Treatment begins with eliminating milk and dairy from the mother’s diet. If this fails to improve the situation, she might then be advised to restrict soy and a number of other foods.
Note: If the cause of baby’s GI symptoms is due to lactose overload and not milk protein intolerance, maternal dietary restrictions will make no difference. Lactose in breastmilk is not influenced by maternal diet. Lactose will be present in breastmilk irrespective of whether the mother consumes milk and dairy or not.
Through a thorough history of the onset of symptoms, baby’s and a breastfeeding mother’s diets, medications taken by each, and by exploring parent’s infant feeding and settling practices, the cause of baby’s GI symptoms and/or distress can usually be identified. However, this process is time consuming and most health professionals are not trained to advise parents on infant feeding and sleeping management, and so its typically assumed the cause of a baby’s distress is physical.
There is of course, a small percentage of babies who experience digestive and growth problems as a result of cows’ milk protein intolerance. However, based on my experience, many irritable newborn babies are misdiagnosed with milk protein intolerance by parents and health professionals simply because they are unaware of lactose overload and behavioral reasons for infant distress. If your baby has GI symptoms, rule out lactose overload, first.
I also often see healthy, thriving babies diagnosed with cow’s milk protein intolerance despite having no GI signs that point to a food intolerance. A diagnosis made based on the fact that baby often cries, has trouble sleeping, or because he/she fusses or reject feeds. Usually the diagnosis of milk protein allergy or intolerance in this situation is part of the “let’s see if this helps” process after medications to treat colic and/or reflux have proven unsuccessful. If there are no physical signs of intolerance, then intolerance is unlikely to be the cause. (See our articles on crying, overtiredness, bottle-feeding problems and feeding aversion.)
Consequence of misdiagnosis
Formula fed babies
A misdiagnosis in the case of a formula-fed baby is not a big change in regards to an effect on his health. He was already receiving formula, but now receives hypoallergenic formula instead. He might not like the bitter taste of hypoallergenic formula to start with, but if that’s all he’s offered he will drink it. Rejection might occur after he starts eating solids, and discovers other foods taste much better than his formula.

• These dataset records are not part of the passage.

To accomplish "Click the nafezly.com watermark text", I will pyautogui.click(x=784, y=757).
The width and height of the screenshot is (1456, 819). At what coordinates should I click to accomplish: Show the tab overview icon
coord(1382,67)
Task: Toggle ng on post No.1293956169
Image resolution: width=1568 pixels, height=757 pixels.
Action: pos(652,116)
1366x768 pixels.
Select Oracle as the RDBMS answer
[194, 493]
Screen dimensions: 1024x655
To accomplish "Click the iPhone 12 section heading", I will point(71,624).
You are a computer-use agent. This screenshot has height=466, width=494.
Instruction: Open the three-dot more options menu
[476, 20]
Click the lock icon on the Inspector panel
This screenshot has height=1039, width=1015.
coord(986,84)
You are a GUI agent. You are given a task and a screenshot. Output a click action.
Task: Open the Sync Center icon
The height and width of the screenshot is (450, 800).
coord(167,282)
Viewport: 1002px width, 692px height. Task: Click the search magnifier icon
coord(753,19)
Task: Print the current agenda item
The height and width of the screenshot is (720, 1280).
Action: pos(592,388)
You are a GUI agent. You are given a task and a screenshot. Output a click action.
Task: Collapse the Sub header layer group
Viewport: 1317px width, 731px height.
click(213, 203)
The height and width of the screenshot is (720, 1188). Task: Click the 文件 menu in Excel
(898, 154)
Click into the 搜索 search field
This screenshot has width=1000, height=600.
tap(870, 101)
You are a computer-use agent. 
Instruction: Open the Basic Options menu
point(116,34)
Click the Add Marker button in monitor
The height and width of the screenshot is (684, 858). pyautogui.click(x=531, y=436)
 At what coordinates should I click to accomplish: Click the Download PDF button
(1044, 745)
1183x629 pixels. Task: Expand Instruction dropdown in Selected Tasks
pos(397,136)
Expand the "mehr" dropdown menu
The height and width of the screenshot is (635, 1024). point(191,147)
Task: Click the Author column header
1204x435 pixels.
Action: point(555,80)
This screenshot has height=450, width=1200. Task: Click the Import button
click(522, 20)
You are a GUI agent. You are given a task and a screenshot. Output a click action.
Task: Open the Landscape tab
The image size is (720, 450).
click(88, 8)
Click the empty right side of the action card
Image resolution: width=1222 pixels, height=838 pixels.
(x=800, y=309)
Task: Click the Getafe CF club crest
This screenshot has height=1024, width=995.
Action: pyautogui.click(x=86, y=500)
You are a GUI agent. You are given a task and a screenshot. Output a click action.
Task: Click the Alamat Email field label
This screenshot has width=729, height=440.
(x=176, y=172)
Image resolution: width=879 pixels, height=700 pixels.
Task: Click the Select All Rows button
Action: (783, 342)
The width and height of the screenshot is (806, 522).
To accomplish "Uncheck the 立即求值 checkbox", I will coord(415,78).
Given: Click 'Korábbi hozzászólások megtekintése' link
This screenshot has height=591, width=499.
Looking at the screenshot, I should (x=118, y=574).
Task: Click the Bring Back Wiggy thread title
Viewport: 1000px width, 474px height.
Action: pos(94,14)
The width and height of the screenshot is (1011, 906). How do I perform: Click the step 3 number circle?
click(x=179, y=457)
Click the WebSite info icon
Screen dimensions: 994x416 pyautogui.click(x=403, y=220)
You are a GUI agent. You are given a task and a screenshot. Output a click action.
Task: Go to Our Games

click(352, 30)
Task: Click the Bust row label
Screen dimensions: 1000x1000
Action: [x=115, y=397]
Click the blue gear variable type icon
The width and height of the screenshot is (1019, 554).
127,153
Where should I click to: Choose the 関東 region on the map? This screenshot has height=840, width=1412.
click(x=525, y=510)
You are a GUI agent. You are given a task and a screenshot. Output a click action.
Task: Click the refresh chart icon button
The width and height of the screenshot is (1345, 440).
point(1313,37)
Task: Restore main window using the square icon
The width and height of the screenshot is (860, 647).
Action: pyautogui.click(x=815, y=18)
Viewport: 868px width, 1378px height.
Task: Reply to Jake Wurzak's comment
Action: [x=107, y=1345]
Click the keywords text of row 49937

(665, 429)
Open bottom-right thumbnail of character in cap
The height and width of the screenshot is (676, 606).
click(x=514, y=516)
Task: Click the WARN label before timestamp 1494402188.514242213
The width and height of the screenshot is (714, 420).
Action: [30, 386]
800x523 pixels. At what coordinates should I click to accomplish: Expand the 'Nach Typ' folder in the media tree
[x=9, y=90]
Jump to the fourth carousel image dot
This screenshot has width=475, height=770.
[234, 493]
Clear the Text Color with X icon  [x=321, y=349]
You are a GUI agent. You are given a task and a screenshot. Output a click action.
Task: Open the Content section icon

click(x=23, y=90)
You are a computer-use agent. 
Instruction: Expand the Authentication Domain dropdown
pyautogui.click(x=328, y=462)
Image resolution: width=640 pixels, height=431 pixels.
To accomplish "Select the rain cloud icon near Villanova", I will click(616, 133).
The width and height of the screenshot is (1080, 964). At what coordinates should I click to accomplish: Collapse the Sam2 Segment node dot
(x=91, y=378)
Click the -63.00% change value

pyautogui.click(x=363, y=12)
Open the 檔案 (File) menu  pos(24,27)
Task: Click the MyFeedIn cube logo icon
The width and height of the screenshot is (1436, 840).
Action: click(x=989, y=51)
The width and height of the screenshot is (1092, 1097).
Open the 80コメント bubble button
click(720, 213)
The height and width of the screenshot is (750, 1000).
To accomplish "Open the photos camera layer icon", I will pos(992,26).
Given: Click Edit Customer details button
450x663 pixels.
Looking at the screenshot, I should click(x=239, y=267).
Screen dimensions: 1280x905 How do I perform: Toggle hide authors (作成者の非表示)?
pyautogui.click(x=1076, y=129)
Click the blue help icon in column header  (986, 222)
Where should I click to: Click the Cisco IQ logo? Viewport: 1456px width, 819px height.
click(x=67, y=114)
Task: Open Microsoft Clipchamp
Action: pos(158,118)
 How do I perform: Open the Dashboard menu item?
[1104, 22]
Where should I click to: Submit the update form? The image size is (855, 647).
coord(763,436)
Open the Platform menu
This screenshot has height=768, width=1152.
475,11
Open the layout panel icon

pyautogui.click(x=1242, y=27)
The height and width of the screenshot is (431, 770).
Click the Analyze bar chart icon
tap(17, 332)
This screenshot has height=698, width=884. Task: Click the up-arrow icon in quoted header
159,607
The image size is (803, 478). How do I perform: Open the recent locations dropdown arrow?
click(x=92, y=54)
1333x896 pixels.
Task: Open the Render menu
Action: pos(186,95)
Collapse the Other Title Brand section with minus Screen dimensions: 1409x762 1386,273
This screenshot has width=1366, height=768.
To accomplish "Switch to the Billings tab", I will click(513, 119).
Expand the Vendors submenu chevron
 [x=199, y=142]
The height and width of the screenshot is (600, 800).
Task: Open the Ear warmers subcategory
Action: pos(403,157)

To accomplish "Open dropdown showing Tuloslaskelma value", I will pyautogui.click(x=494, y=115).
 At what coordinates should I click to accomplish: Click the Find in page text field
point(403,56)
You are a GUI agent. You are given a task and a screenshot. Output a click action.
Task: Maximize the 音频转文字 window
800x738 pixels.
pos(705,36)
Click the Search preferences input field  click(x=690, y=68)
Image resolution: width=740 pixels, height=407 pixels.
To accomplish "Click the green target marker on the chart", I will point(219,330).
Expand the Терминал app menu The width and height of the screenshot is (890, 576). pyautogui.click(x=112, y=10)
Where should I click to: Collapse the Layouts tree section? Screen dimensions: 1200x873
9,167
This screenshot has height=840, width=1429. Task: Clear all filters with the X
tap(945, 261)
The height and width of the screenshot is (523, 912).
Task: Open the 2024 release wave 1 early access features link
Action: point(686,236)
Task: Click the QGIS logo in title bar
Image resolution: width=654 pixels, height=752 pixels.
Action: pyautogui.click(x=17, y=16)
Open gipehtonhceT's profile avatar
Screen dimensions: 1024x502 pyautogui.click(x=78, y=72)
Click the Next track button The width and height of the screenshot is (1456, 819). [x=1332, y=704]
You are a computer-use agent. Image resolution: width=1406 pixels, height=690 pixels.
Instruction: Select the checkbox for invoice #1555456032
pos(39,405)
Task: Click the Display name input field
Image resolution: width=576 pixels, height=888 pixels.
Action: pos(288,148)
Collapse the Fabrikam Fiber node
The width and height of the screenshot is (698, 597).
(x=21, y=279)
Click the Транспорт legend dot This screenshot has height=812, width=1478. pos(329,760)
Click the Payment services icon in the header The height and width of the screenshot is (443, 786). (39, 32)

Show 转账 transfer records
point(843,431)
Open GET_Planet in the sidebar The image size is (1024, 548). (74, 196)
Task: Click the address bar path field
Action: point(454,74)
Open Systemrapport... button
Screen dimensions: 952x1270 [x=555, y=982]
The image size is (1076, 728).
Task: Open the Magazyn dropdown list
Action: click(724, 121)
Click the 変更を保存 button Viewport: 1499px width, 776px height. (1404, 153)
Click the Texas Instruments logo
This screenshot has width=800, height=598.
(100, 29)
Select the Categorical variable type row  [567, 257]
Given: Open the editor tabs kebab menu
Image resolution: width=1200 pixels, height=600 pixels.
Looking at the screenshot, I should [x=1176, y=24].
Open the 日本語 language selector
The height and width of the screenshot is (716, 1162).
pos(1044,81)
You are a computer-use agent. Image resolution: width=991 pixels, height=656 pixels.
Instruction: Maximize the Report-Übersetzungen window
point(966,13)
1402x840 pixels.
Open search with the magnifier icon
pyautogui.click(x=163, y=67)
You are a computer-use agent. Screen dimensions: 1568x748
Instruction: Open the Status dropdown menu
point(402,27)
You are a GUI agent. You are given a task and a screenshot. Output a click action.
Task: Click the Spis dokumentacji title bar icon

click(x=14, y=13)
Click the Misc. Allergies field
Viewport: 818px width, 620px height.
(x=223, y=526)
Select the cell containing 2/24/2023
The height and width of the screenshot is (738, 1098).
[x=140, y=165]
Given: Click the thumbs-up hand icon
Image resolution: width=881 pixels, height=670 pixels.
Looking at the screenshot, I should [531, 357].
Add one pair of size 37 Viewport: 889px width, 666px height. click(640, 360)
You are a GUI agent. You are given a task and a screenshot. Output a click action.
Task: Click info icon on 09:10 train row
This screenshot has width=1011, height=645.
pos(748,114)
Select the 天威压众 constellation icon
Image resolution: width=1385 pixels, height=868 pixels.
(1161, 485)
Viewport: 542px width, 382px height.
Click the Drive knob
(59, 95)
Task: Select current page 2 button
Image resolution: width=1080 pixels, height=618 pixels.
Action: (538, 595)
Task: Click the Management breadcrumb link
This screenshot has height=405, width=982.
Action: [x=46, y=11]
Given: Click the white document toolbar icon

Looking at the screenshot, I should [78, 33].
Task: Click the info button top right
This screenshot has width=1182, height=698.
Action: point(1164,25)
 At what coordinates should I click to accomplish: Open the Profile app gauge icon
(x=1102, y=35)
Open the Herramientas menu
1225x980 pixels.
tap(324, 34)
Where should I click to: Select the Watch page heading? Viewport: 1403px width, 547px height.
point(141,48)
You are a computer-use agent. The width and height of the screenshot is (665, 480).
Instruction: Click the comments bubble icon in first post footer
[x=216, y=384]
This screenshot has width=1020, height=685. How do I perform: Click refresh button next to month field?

Parents could be financial disadvantaged if they have to pay full price for hypoallergenic formula, which costs around 3 times as much as regular infant formula. Some national and private health schemes subside the cost of hypoallergenic formula for parents.
Misdiagnosis provides a greater disservice to breastfeeding mothers and their babies. Once headed down the path of maternal dietary restrictions, if baby’s situation does not improve, its tempting for a mother to make further and further dietary restrictions. Some breastfeeding mothers survive on severely restricted diets, which over time negatively impacts on their health. If their health is adversely affected by dietary restrictions, many mothers feel they have no option other than to cease breastfeeding and switch their baby to hypoallergenic formula. Baby and mother are then deprived of the benefits associated with breastfeeding. Many mothers grieve as a result of not achieving their breastfeeding goals.
It would be a real shame if any mother is erroneously advised or decides to restrict her diet, and for any baby to be switched from breastfeeding to hypoallergenic formula, if the cause of baby’s symptoms is not due to foods eaten by the mother. It happens. All too often!